# zbMATH — the first resource for mathematics

An experimental study of Kannan’s embedding technique for the search LWE problem. (English) Zbl 1452.94089
Qing, Sihan (ed.) et al., Information and communications security. 19th international conference, ICICS 2017, Beijing, China, December 6–8, 2017. Proceedings. Cham: Springer. Lect. Notes Comput. Sci. 10631, 541-553 (2018).

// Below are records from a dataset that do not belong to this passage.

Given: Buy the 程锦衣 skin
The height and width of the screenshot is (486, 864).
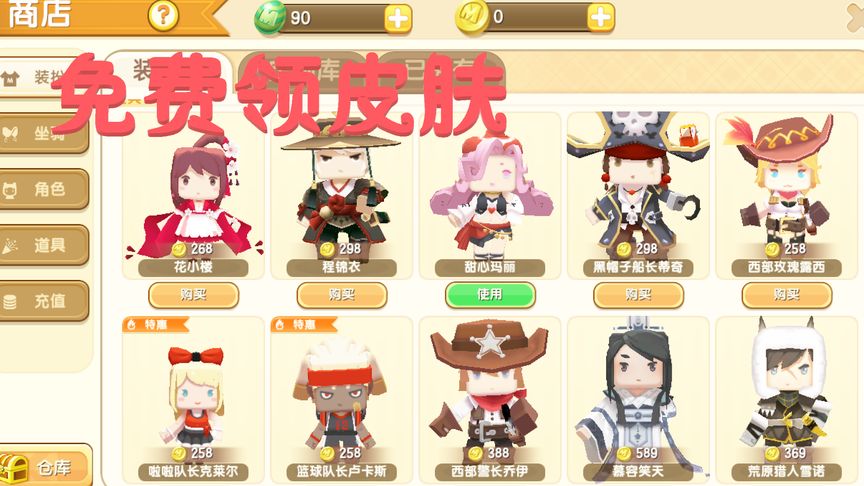Looking at the screenshot, I should pos(342,295).
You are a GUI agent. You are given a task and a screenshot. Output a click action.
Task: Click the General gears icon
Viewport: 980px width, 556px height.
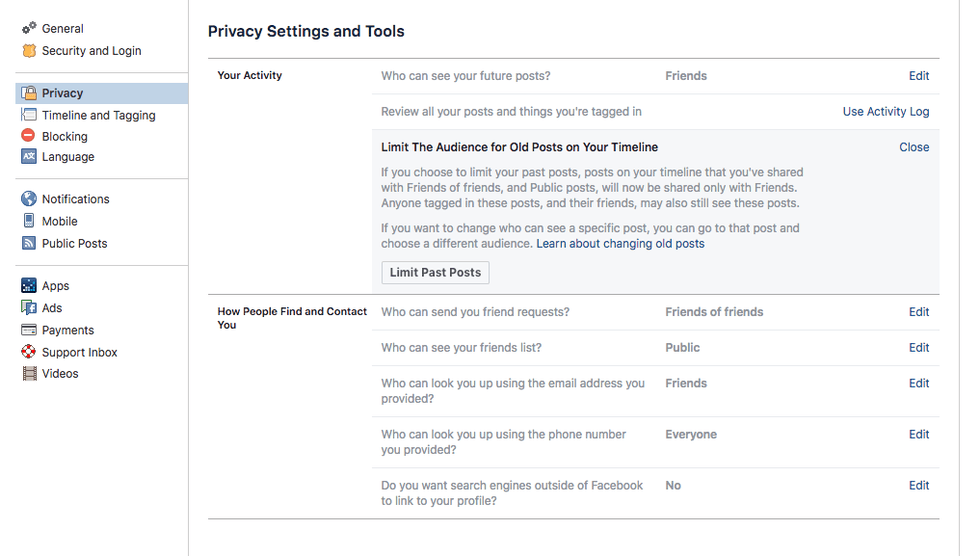click(29, 28)
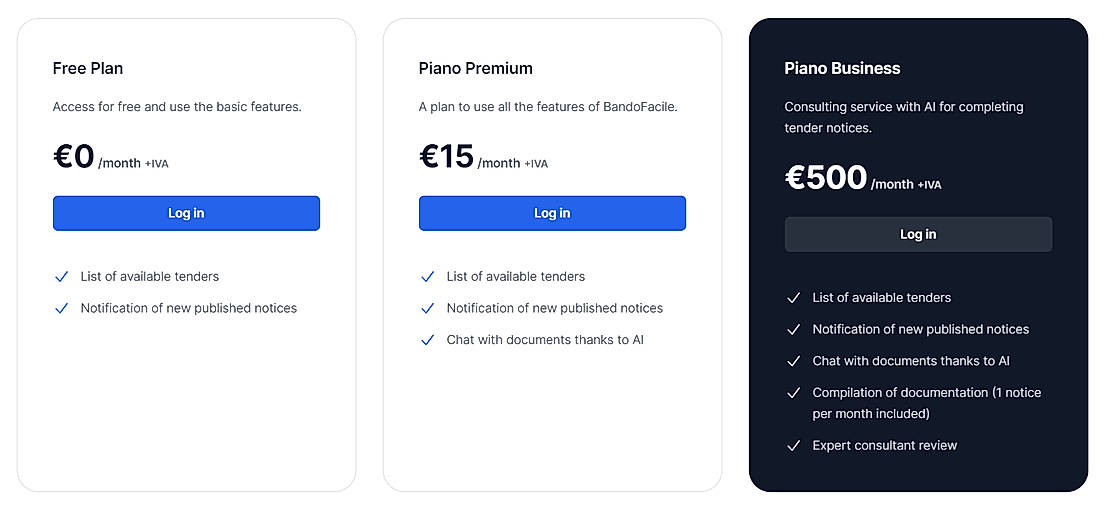This screenshot has height=513, width=1108.
Task: Click checkmark beside Free Plan's List of available tenders
Action: pos(62,277)
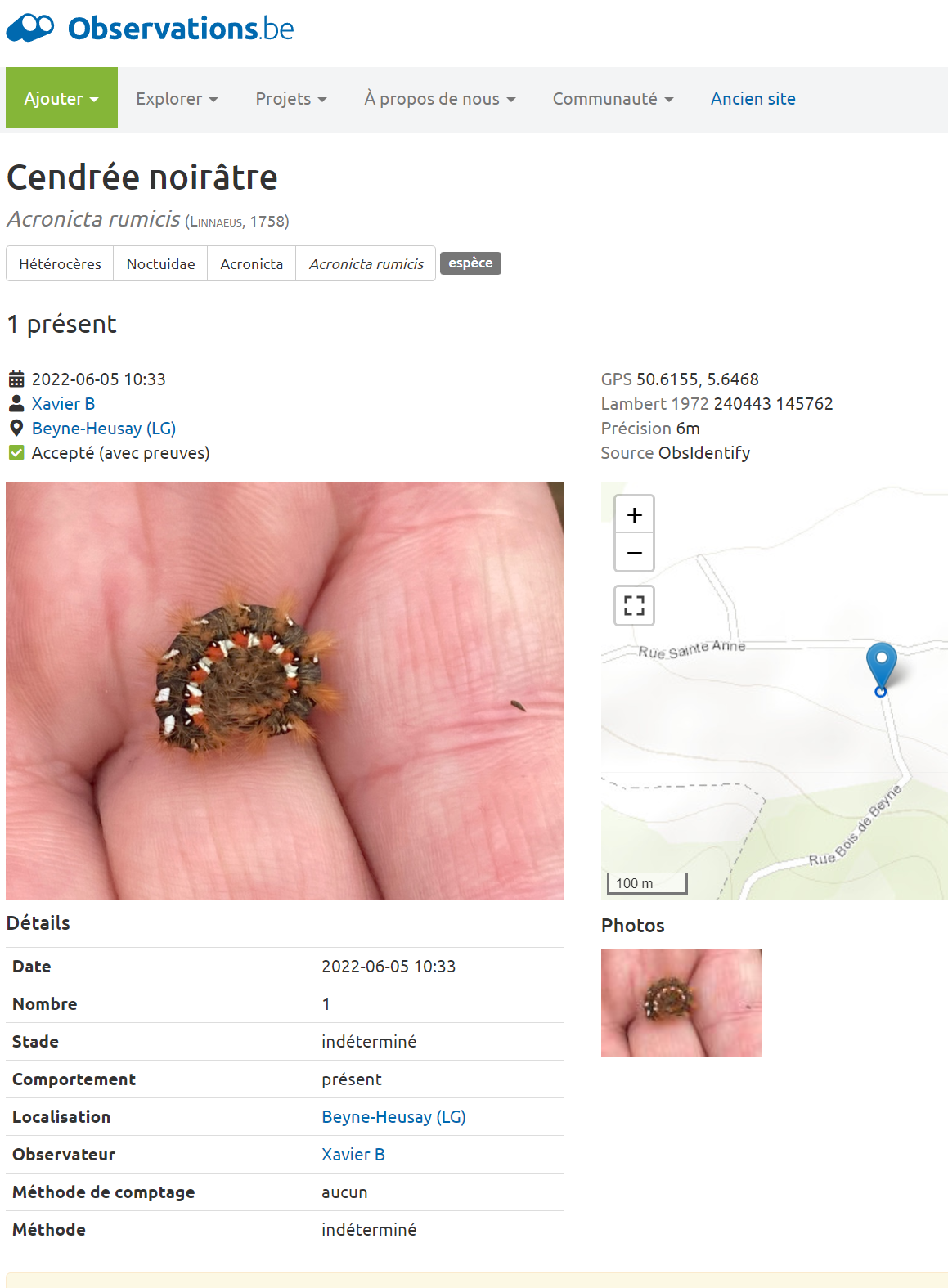Select the Hétérocères taxonomy breadcrumb
This screenshot has width=948, height=1288.
[x=60, y=263]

Summary: The learning with errors (LWE) problem is considered as one of the most compelling candidates as the security base for the post-quantum cryptosystems. For the application of LWE based cryptographic schemes, the concrete parameters are necessary: the length $$n$$ of secret vector, the moduli $$q$$ and the deviation $$\sigma$$. In the middle of 2016, Germany TU Darmstadt group initiated the LWE Challenge in order to assess the hardness of LWE problems. There are several approaches to solve the LWE problem via reducing LWE to other lattice problems. Xu et al.’s group solved some LWE Challenge instances using Liu and Nguyen’s adapted enumeration technique (reducing LWE to BDD problem) [14] and they published this result at ACNS 2017 [23]. In this paper, we study Kannan’s embedding technique (reducing LWE to unique SVP problem) to solve the LWE problem in the aspect of practice. The lattice reduction algorithm we use is the progressive BKZ [2, 3]. At first, from our experimental results we can intuitively observe that the embedding technique is more efficient with the embedding factor $$M$$ closer to 1. Then especially for the cases of $$\sigma /q = 0.005$$, we will give an preliminary analysis for the runtime and give an estimation for the proper size of parameters. Moreover, our experimental results show that for $$n\ge 55$$ and the fixed $$\sigma /q = 0.005$$, the embedding technique with progressive BKZ is more efficient than Xu et al.’s implementation of the enumeration algorithm in [21, 23]. Finally, by our parameter setting, we succeeded in solving the LWE Challenge over $$(n,\sigma /q)=(70,0.005)$$ using $$2^{16.8}$$ s (32.73 single core hours).
(The numbers in brackets refer to the bibliography.)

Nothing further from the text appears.